#!/bin/oops ... metadata adventures and misadventures ...


Long time *nix dude, long time gnome/cinnamon user. Gnome usage started around 1.X … like 1990’s … like REALLY long time user.

A bit over a year ago, I was searching for a file in my Videos folder (yeah, i do actually store my videos in Videos … go figure) and got an unexpected result. To my surprise, the result I did not expect appeared because my search term matched metadata in the video, in spite of not matching any aspect of the file name. WOW! TOO COOL! I didn’t know nautilus did that! Hmmmmm? That got me thinking, never a good sign …

I have been obsessed with multimedia and metadata ever since! Like many folk, I have a ridiculously large collection of videos, audio and images. Terabytes! How can anyone manage that much information. Short answer: they don’t; they can’t! Long answer: As museum curators of the 19th century figured out, one can somewhat mange with good metadata.

And the adventure begins!

So I start a thread … I would like to discuss how to best manage large collections of video,audio, and images …

My tools of choice are tracker, tracke-sparql, and gthumb. What are yours?

I have also played with recoll, which is really, really, really, slick, except that is doesn’t suck data from matroska video (mkv). (I plan to write an mkv video data sucker for it at some time in the not so distant future … looks fairly easy from my initial research … ) Nonetheless, it does do a decent job with mp4!
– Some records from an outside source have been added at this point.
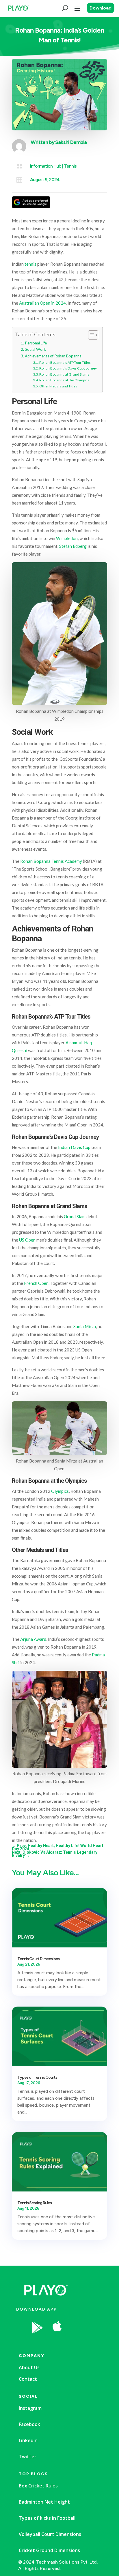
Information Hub (45, 166)
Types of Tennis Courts (37, 2077)
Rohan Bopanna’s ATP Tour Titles (65, 362)
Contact (28, 2379)
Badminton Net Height (44, 2502)
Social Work (35, 349)
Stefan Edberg (73, 546)
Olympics (60, 1491)
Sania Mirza (84, 1326)
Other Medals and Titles (58, 386)
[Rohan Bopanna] (78, 2342)
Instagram (30, 2408)
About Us (29, 2367)
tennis (30, 264)
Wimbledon (67, 538)
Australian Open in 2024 (42, 302)
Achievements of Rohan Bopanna (53, 356)
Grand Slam (74, 1216)
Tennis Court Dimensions (38, 1958)
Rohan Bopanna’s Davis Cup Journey (68, 368)
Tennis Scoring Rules (34, 2202)
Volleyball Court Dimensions (50, 2534)
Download (100, 8)
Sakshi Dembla (71, 142)
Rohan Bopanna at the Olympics (64, 380)
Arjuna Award (33, 1639)
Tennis (70, 166)
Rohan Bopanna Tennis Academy (51, 861)
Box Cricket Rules (38, 2486)
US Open (27, 1239)
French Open (36, 1283)
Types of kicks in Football (47, 2518)
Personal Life (36, 343)
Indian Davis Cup (74, 1147)
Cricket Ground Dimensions (49, 2550)
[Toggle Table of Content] (90, 335)
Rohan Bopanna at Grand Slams (64, 374)
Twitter (27, 2456)
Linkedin (28, 2440)
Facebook (29, 2424)
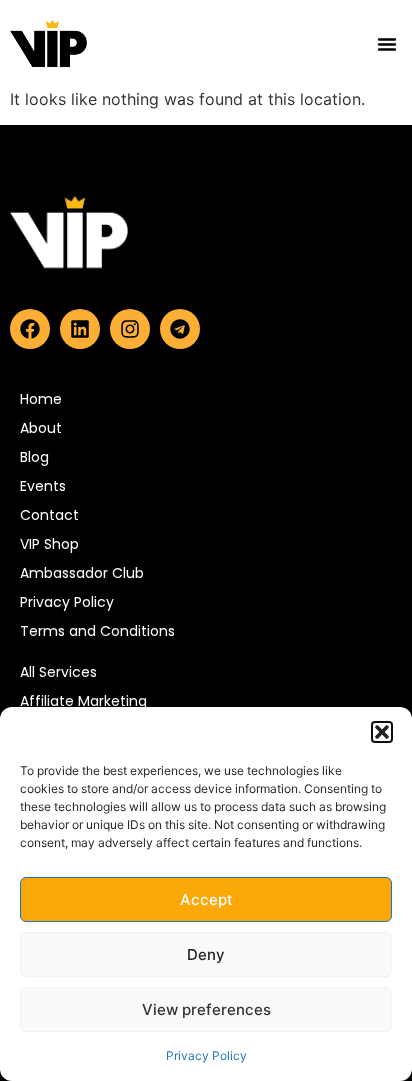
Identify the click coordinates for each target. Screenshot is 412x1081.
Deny (206, 954)
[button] (382, 732)
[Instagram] (130, 329)
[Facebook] (30, 329)
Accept (206, 899)
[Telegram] (180, 329)
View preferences (206, 1009)
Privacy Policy (206, 1055)
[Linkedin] (80, 329)
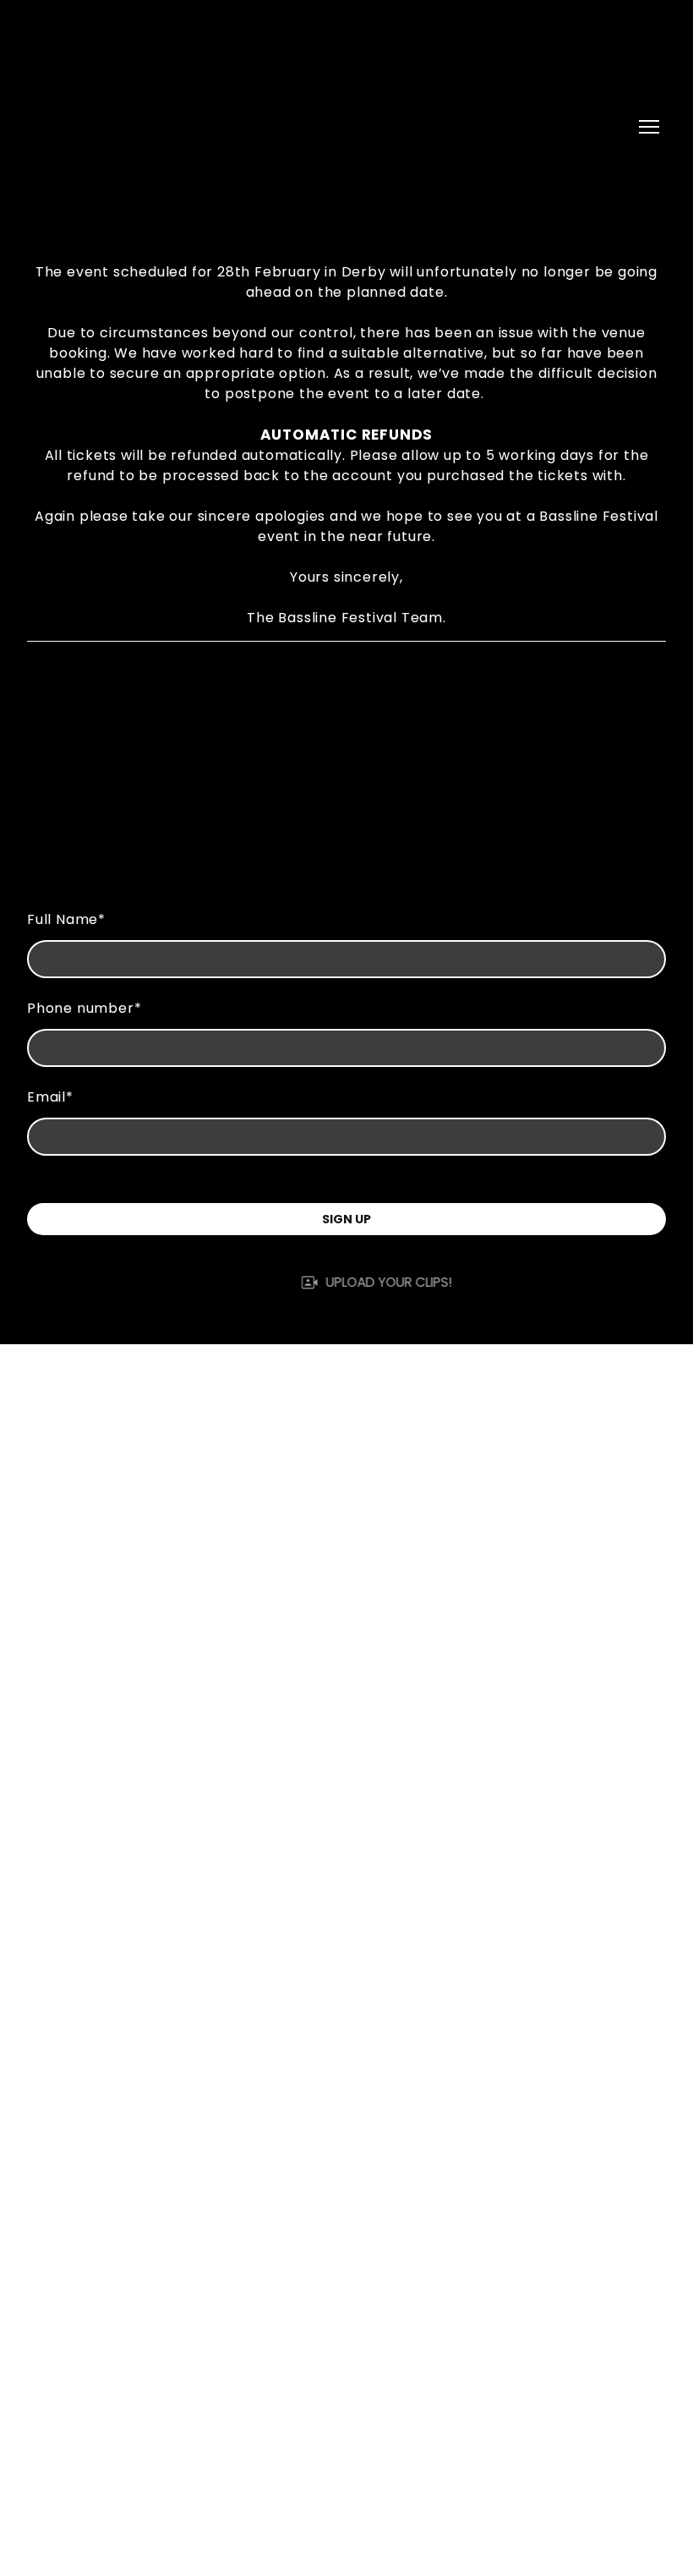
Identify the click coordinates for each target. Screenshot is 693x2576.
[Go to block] (211, 127)
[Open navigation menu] (649, 127)
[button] (346, 1282)
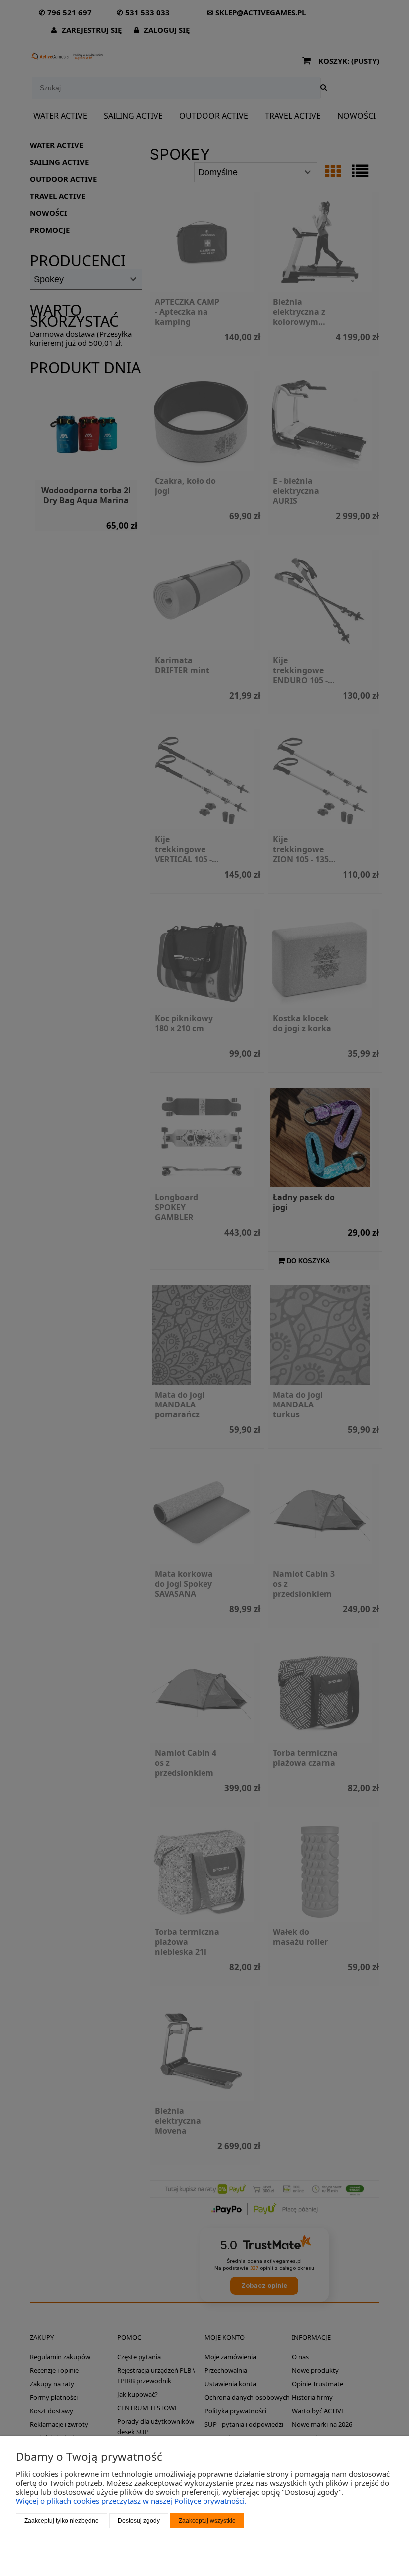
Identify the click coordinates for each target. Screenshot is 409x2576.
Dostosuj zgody (139, 2520)
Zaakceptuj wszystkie (207, 2520)
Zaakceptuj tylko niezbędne (61, 2520)
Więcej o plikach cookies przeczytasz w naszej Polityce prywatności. (131, 2501)
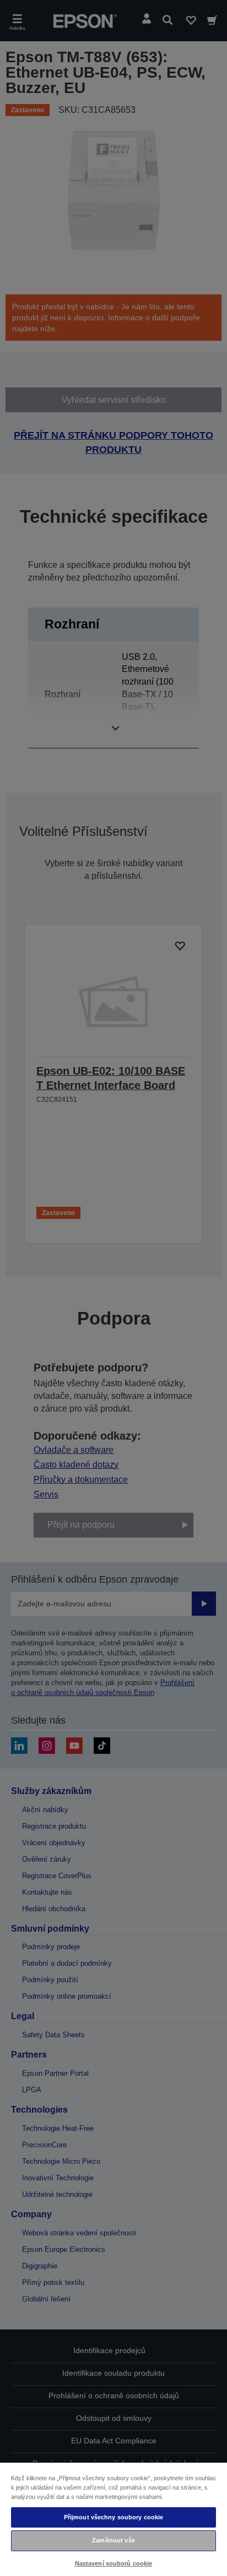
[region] (113, 2519)
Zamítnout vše (113, 2540)
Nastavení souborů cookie (114, 2563)
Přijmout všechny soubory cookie (114, 2517)
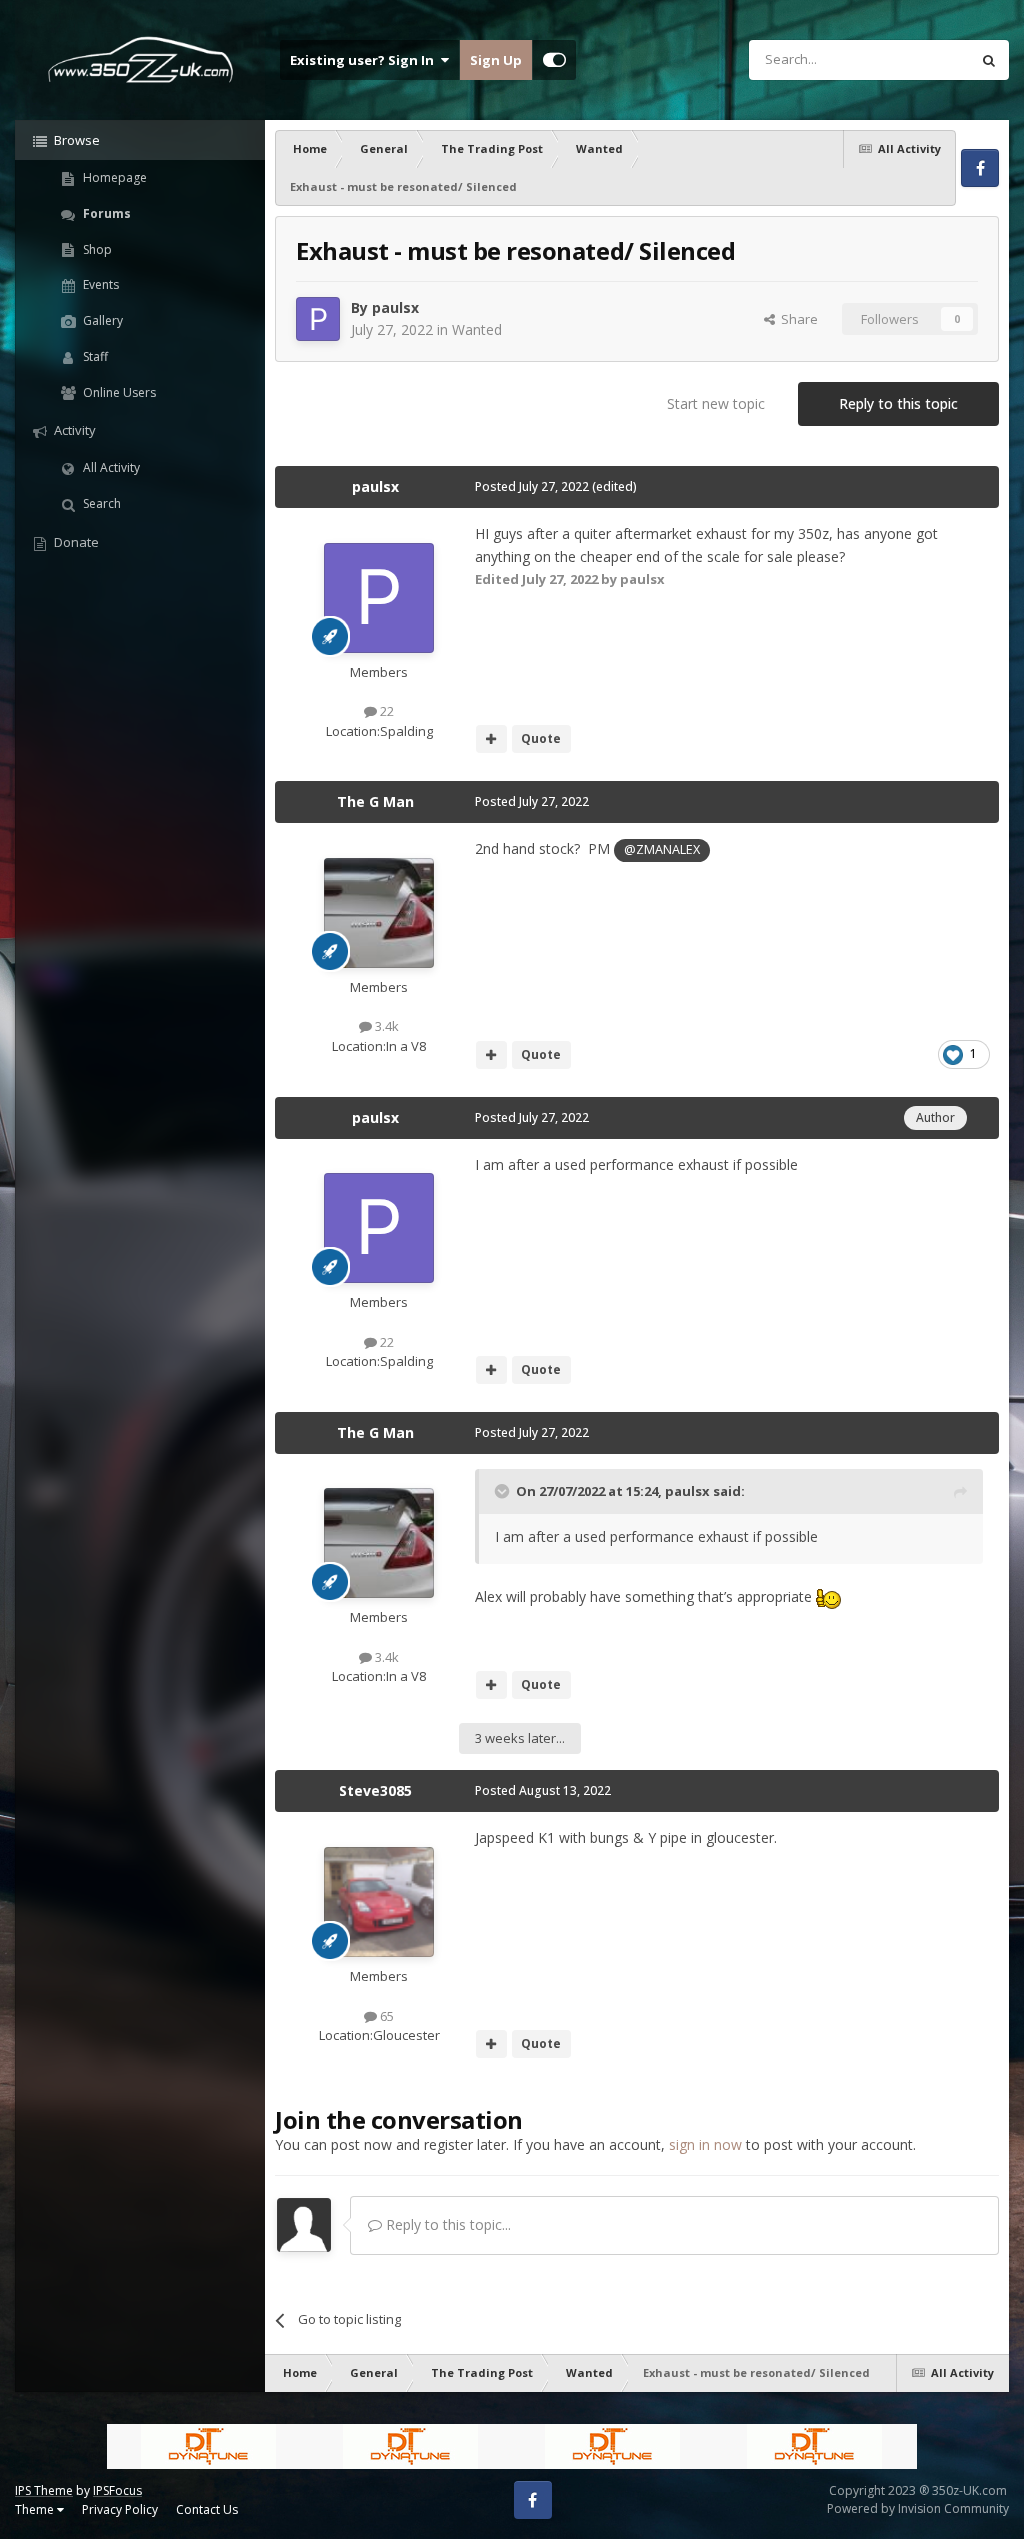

Matroska (mkv) is superior to mp4 in every single aspect I can imagine, but even if I assume it sucks in every respect but one, that one feature trumps all others. With mkv, it is easy to Add, Delete, and Update video metadata WITHOUT remux! This is a HUGE benefit, as the discussion I hope to have will make clear. Remux a 4GB file just to update keywords=“drame,waar,historic” to keywords=“drama,war,historic” is a slow pain in the ___, even on a crazy fast nvme drive. With mkv, this can be accomplished in a fraction of a second, even on a crappy slow 5400 rpm hard drive in that 8 year old laptop you can’t bring yourself to dump.

Things I would really like to discuss here:
metadata acquisition and editing
indexing: baloo, tracker, xapian, recoll
search: sql, sparql, OTHER
integration: dolphin, nautilus, nemo, thunar, gnome-shell, OTHERS

I am currently in the slow process of converting all my mp4 video to mkv. Technically, I could automate it easily enough. It is slow only because I am checking, adding, correcting metadata. From the small (5%, plus or minus) bit I have thus far converted, WOW! It is just so much easier to view and find and slice and dice. …

I don’t really know if this is the right place to initiate this discussion, but I guess I will know soon enough …

If you were a KDE Plasma user then, I would suggest digiKam to manage Videos and (photographic) Images.

  • But, you’re not – therefore darktable to manage your images.

Being a KDE Plasma user, I’ve never noticed Tracker but, it seems that the Tracker project acknowledges Baloo as being the equivalent KDE Plasma tool.

Hmmm – at the end of the day, if one wants to manage collections of media, one has to accept metadata management – which means, a database has to be used.

  • Which is no different to what physical libraries have been doing for more than a few years now – before computers, they were using physical card systems to document where the physical books or whatever were physically located within the given library …

Hello @dcurtisfra,

Your library card catalog is perfect for the idea I was trying to convey with my less obvious museum curator analogy.

baloo and tracker are comparable, but in my VERY LIMITED testing, baloo does not appear to index video metadata. Recoll does index mp4 video metadata, but not mkv. Recoll, once more from rather limited testing, seems to be more powerful than tracker for things like pdf documents, various office document formats, and perhaps even email. It is also available on Windows and the project documentation implies that is is superior to windows indexing, which has actually become pretty good, if not very good. Once more … limited testing and experience. It also has a very nice graphical front end to it’s search facility. I have read that it integrates nicely with dolphin, but I haven’t tried it. The only way to effectively query the tracker database is to write sparql (similar to sql) from the cli. Tracker does provide a cli program called tracker-search that less technical users should be able to learn easily enough, but it doesn’t even begin to match the power and ease of use provided by the Recoll gui front end.

The tools required to automatically create the “card catalog” exist are mostly robust. Not that long ago, I actually contemplated implementing my own media db in something like sqllite and collecting data with perl scripts and ffprobe. I’m glad I didn’t! That work has already been completed by folk who are much better programmers than me :).